R/vcf2impostar.R

#' Convert VCF to impostar format
#'
#' This function reformats a VCF file into the format required by impostar functions runLogRegTest and runAMOVA
#' @usage vcf2impostar(vcfFile="filename", designFile=NULL, ploidy=2, savecsv=FALSE)
#' @param vcfFile a character string indicating the vcf file you want to convert to impostar format. Required.
#' @param designFile a character string indicating the design file, which contains the number of indiviudals in each pool. Only required for pools. Default is NULL and should be left this way for individuals. The file can be .csv or .txt (tab-delimited)
#' @param ploidy a numeric indicating the ploidy of the focal organism. Default is 2. Note for pooled datasets: ploidy should be set to the ploidy of a single organism, the number of alleles included in a pool should be indicated in the designFile.
#' @param savecsv a logical indicating if you want to save the output as a csv file. If FALSE (default), the output will only be stored as an R object.
#' @return The vcf2impostar function returns a dataframe and optional csv file written to the working directory.
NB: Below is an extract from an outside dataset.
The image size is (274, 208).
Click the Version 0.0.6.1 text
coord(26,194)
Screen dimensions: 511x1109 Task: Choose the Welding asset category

The dataframe contains a row for each SNP locus and columns containing a unique name for each SNP based on its sequence location (snpID), reference allelic state (REF), alternate allelic state (ALT), reference reads (RD), alternate reads (AD), total read depth (DP), and total number of alleles (2n, TotAlleles) per individual or pool (as indicated by sequential numbers in the column names).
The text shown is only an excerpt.